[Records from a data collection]
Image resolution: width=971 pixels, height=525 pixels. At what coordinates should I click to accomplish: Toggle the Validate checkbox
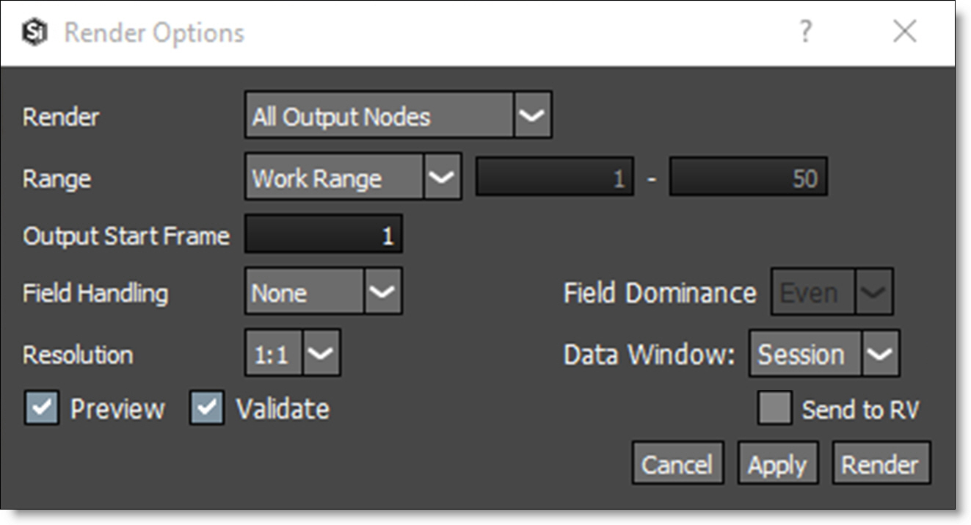pos(207,408)
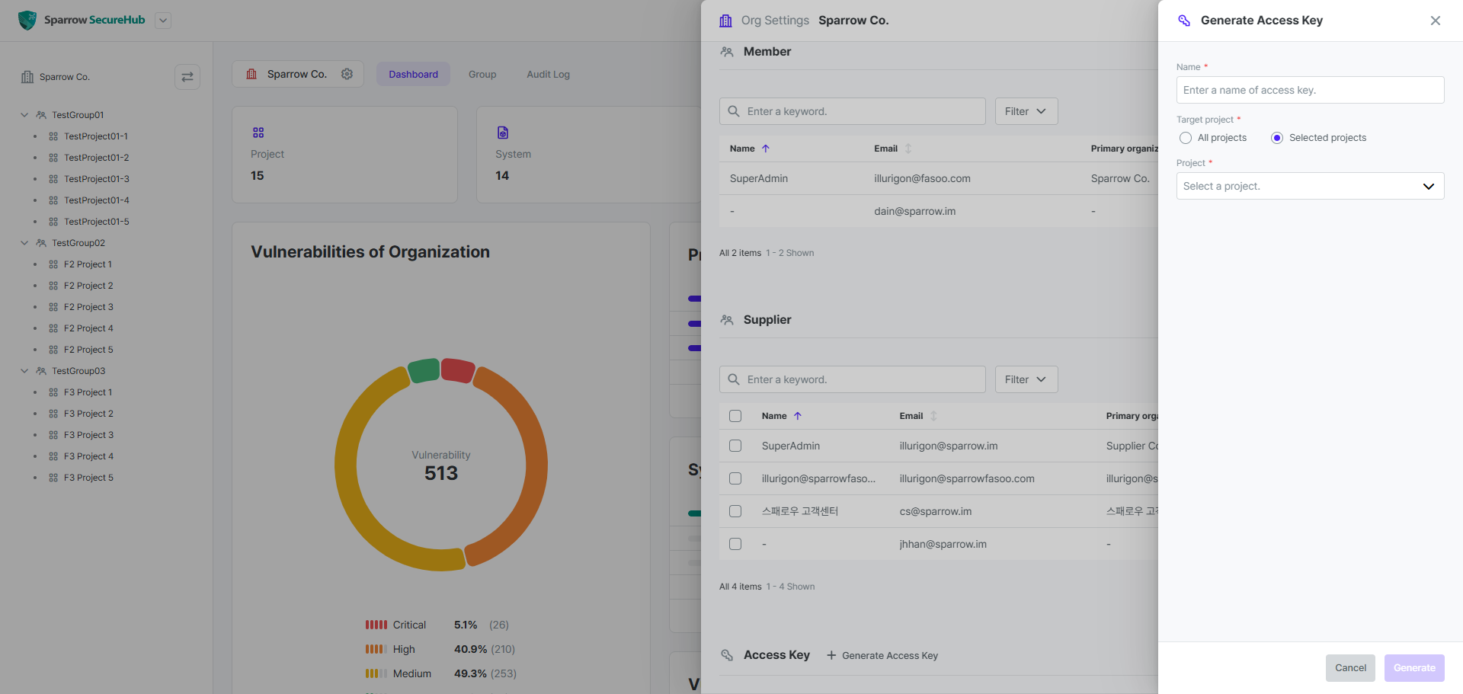Image resolution: width=1463 pixels, height=694 pixels.
Task: Collapse the TestGroup02 tree node
Action: [24, 243]
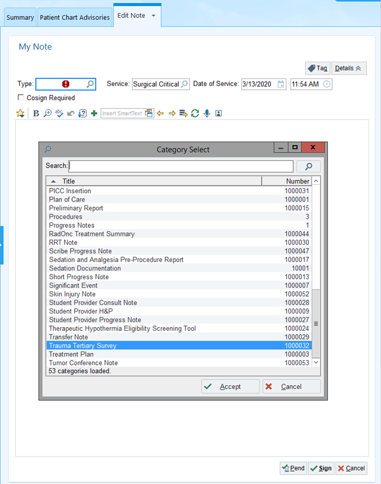Image resolution: width=381 pixels, height=484 pixels.
Task: Click the yellow star favorites icon
Action: coord(20,114)
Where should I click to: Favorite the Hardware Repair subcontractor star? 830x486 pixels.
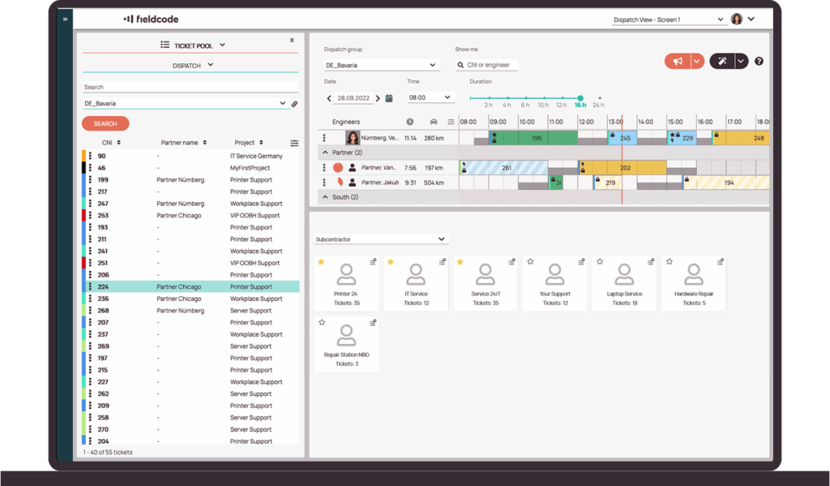pos(669,261)
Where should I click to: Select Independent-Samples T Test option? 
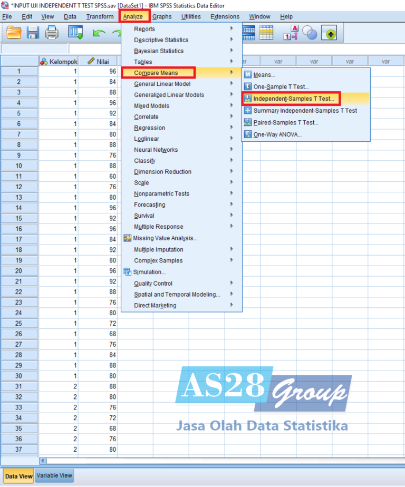tap(293, 99)
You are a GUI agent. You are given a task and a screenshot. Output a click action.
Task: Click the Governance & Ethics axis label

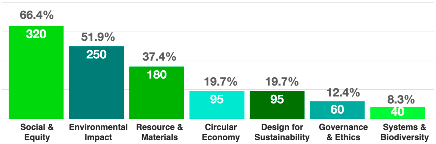(x=343, y=132)
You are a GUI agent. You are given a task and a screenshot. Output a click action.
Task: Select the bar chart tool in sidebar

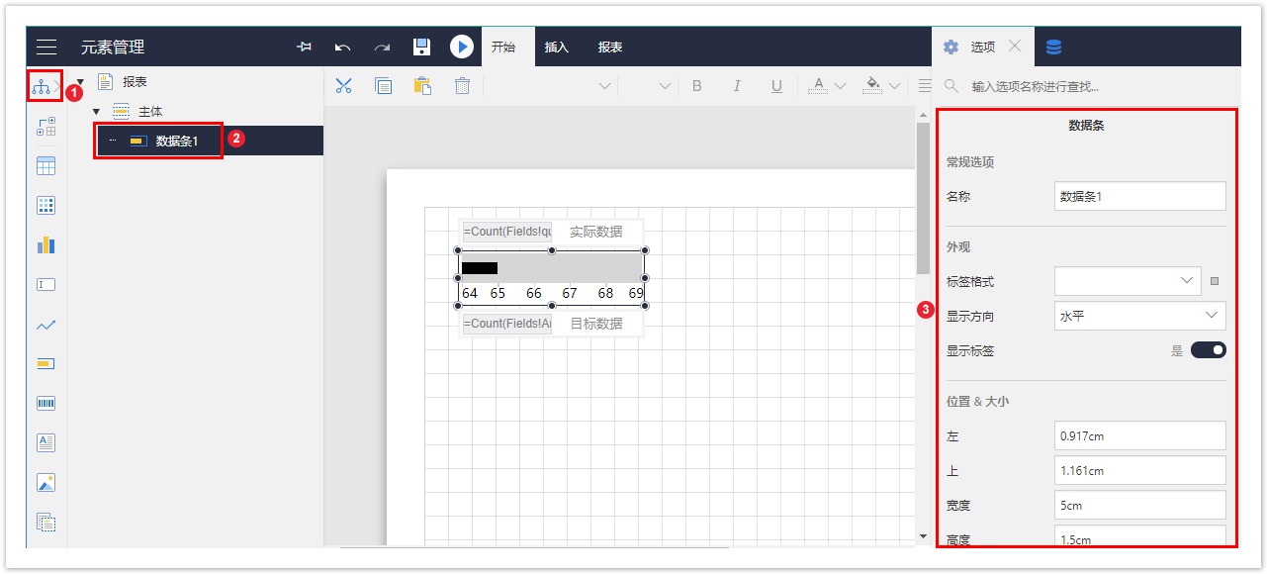coord(45,244)
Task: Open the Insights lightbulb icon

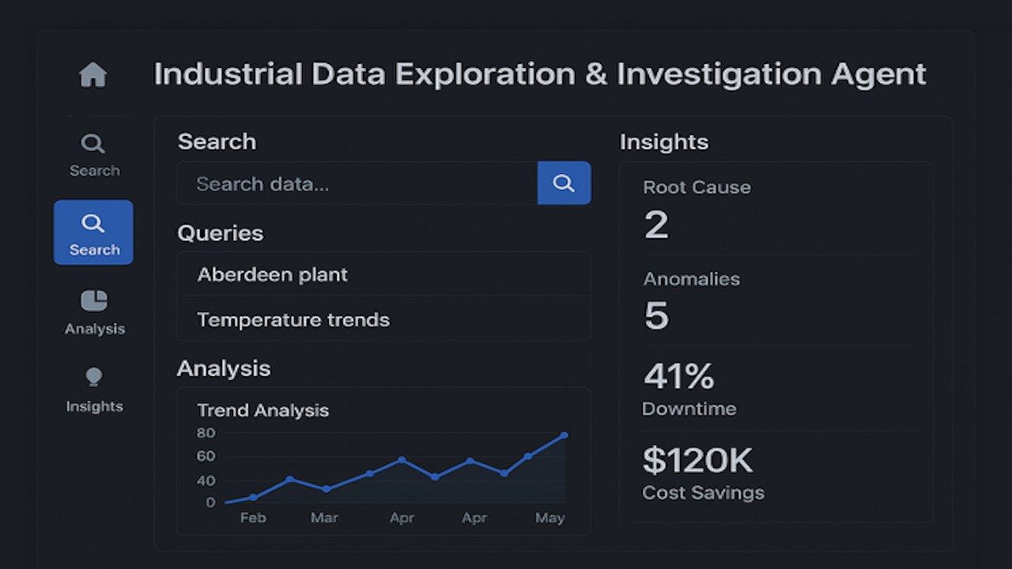Action: [94, 377]
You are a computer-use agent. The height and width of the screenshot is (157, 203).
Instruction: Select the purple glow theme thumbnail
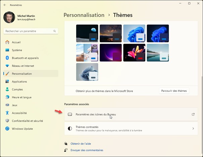point(111,52)
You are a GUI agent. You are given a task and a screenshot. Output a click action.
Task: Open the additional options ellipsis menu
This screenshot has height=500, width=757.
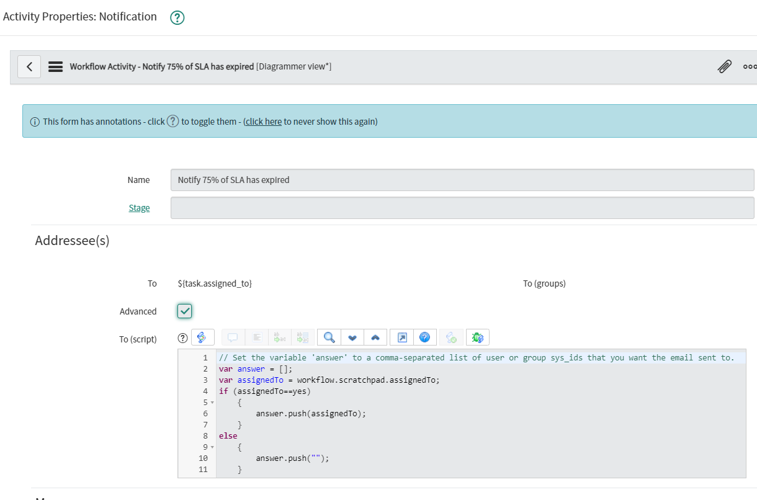click(750, 66)
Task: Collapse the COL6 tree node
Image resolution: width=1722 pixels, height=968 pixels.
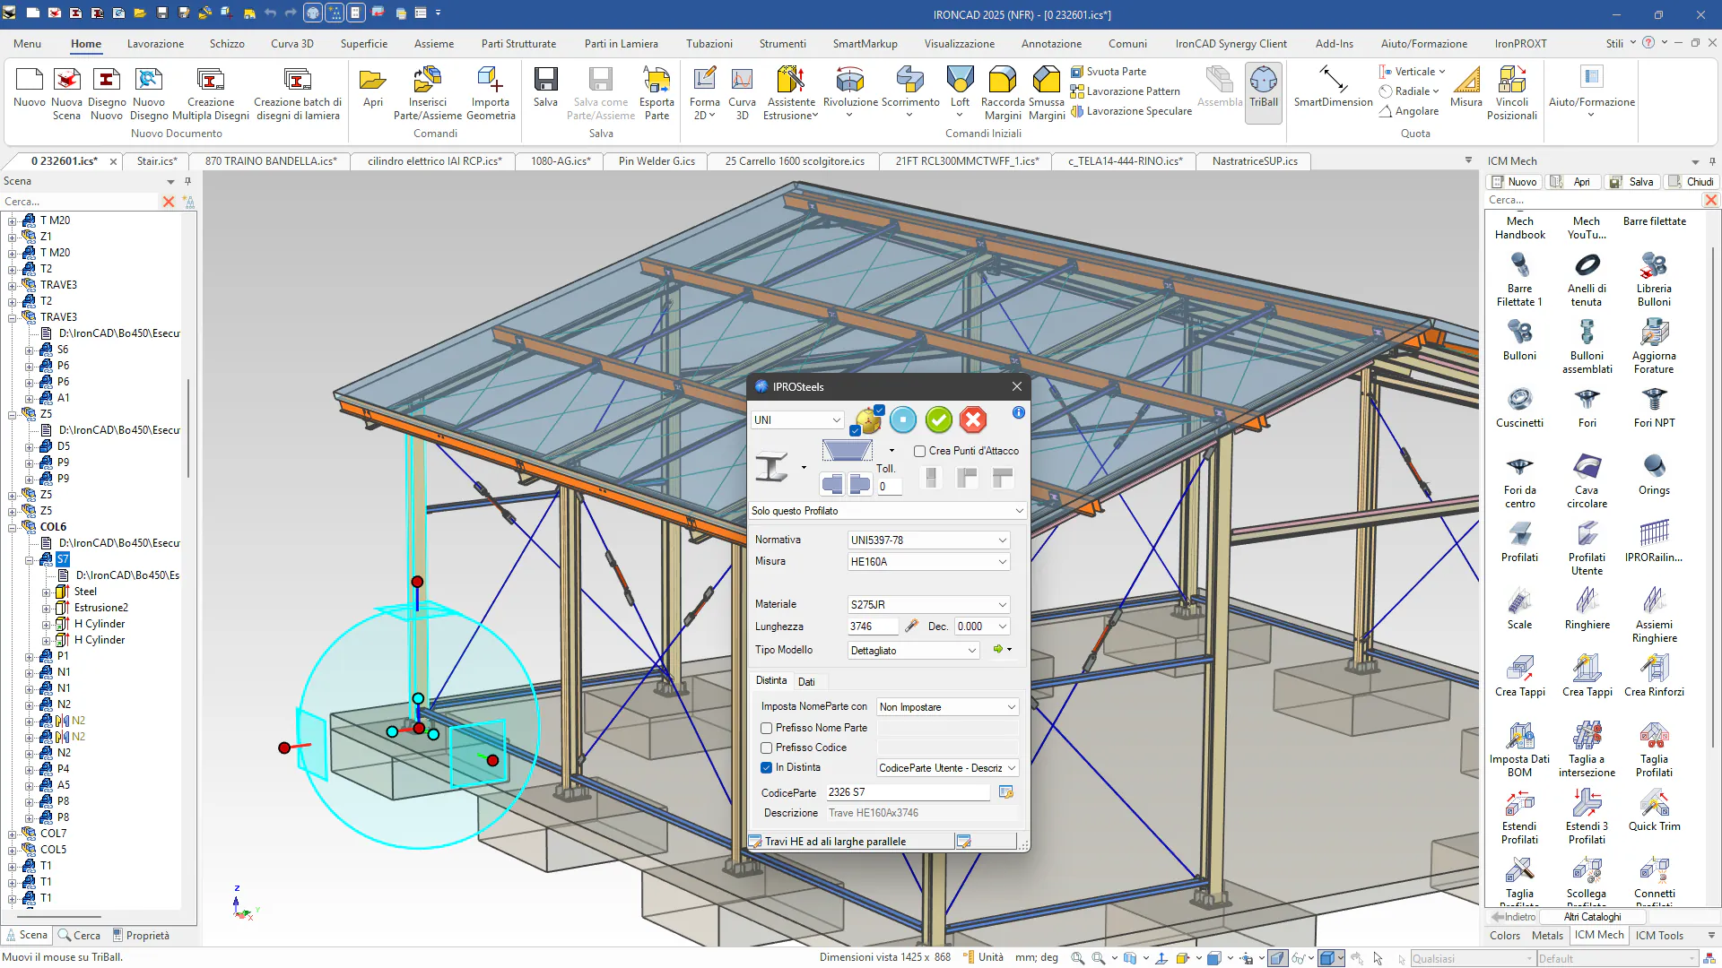Action: point(13,527)
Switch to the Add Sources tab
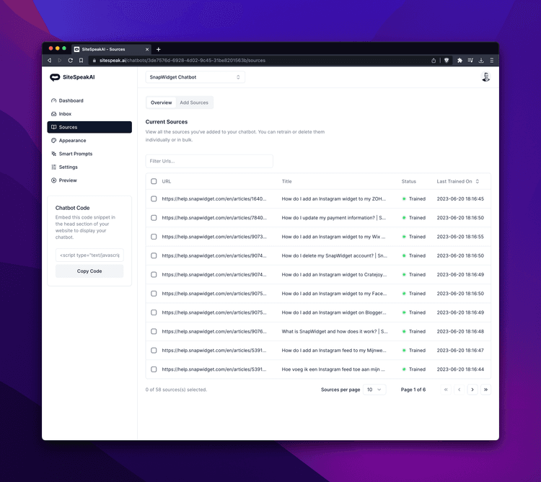Screen dimensions: 541x482 194,102
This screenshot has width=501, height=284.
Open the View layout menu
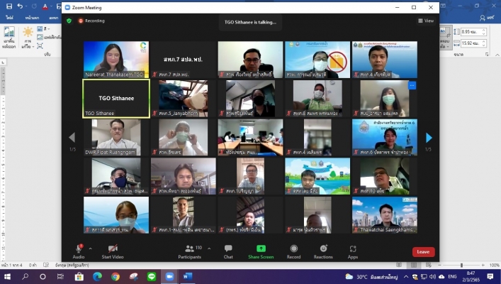click(425, 21)
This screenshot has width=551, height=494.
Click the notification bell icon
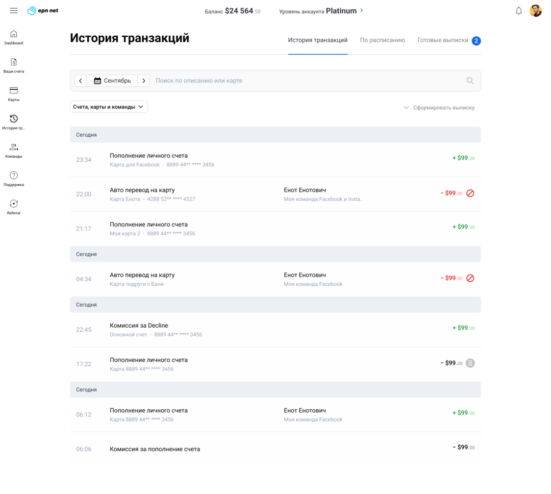(x=519, y=11)
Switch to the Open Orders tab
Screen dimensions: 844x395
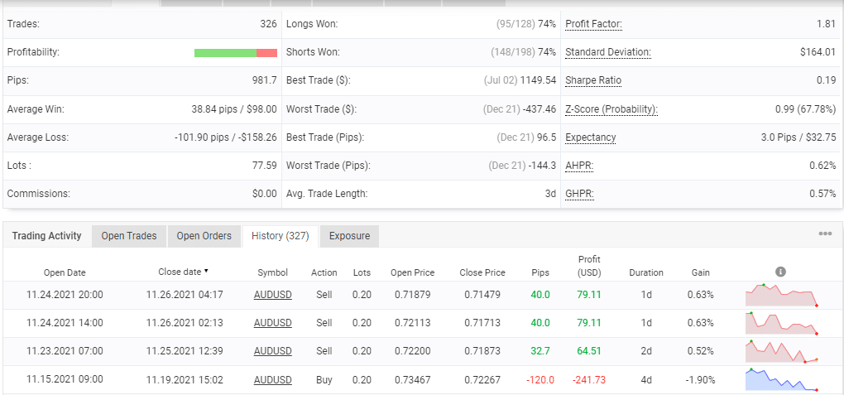[x=204, y=236]
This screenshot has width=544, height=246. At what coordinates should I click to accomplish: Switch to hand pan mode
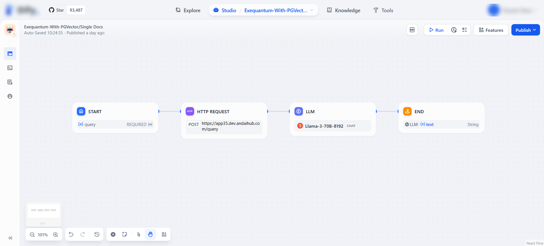(150, 234)
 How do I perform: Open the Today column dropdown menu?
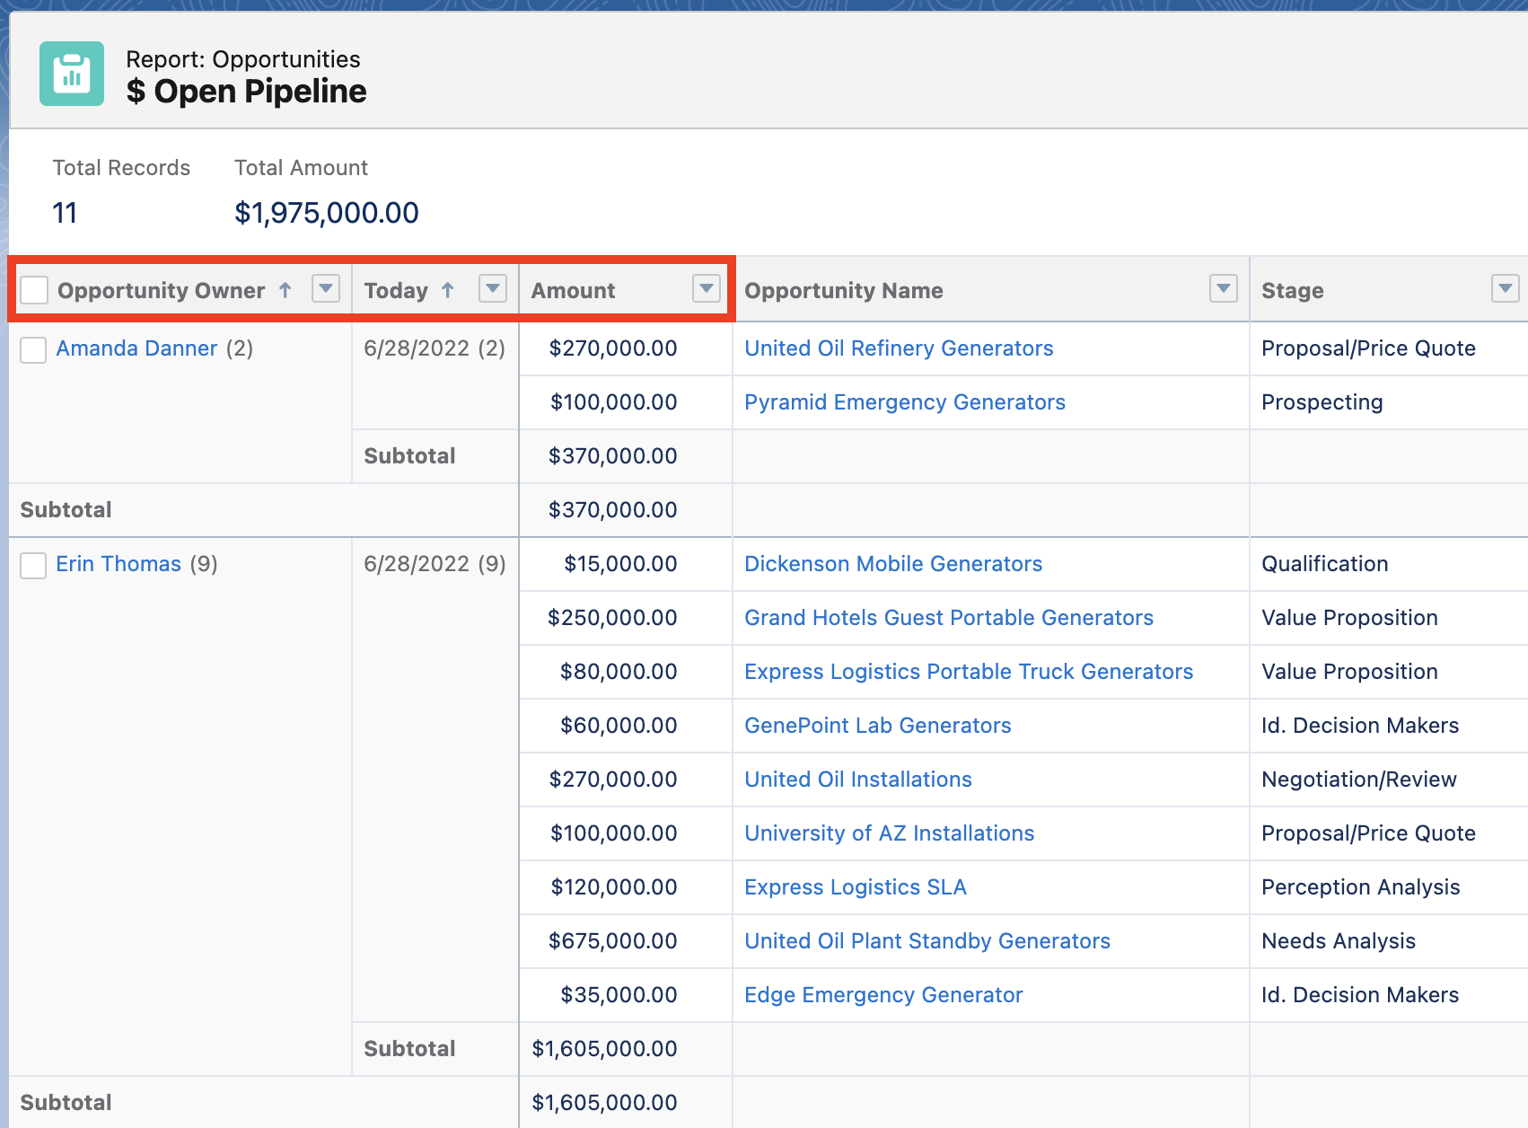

Work to do: Output the lines above as a Markdown table with the columns Row and Line, numbering each row and skipping blank lines. Leave the pictures out of the answer.

Written solution:
| Row | Line |
|---|---|
| 1 | Image resolution: width=971 pixels, height=525 pixels. At what coordinates should I click to accomplish: Toggle the Validate checkbox |
| 2 | pos(207,408) |
| 3 | Image resolution: width=1463 pixels, height=694 pixels. |
| 4 | Task: Collapse the TestGroup02 tree node |
| 5 | Action: [24, 243] |
| 6 | Image resolution: width=381 pixels, height=484 pixels. |
| 7 | Task: Click the yellow star favorites icon |
| 8 | Action: coord(20,114) |
| 9 | Where should I click to: Favorite the Hardware Repair subcontractor star? 830x486 pixels. |
| 10 | pos(669,261) |
| 11 | Where should I click to: Select Independent-Samples T Test option?  |
| 12 | tap(293, 99) |
| 13 | You are a GUI agent. You are given a task and a screenshot. Output a click action. |
| 14 | Task: Click the Governance & Ethics axis label |
| 15 | (x=343, y=132) |
| 16 | You are a GUI agent. You are given a task and a screenshot. Output a click action. |
| 17 | Task: Select the bar chart tool in sidebar |
| 18 | coord(45,244) |
| 19 | Task: Open the Insights lightbulb icon |
| 20 | Action: [94, 377] |
| 21 | You are a computer-use agent. The height and width of the screenshot is (157, 203). |
| 22 | Instruction: Select the purple glow theme thumbnail |
| 23 | point(111,52) |
| 24 | You are a GUI agent. You are given a task and a screenshot. Output a click action. |
| 25 | Task: Open the additional options ellipsis menu |
| 26 | This screenshot has height=500, width=757. |
| 27 | click(750, 66) |
| 28 | Task: Collapse the COL6 tree node |
| 29 | Image resolution: width=1722 pixels, height=968 pixels. |
| 30 | Action: point(13,527) |
| 31 | Switch to the Add Sources tab |
| 32 | Screen dimensions: 541x482 194,102 |
| 33 | This screenshot has width=501, height=284. |
| 34 | Open the View layout menu |
| 35 | click(425, 21) |
| 36 | This screenshot has width=551, height=494. |
| 37 | Click the notification bell icon |
| 38 | (x=519, y=11) |
| 39 | Switch to the Open Orders tab |
| 40 | Screen dimensions: 844x395 |
| 41 | [x=204, y=236] |
| 42 | This screenshot has width=544, height=246. At what coordinates should I click to accomplish: Switch to hand pan mode |
| 43 | (150, 234) |
| 44 |  How do I perform: Open the Today column dropdown menu? |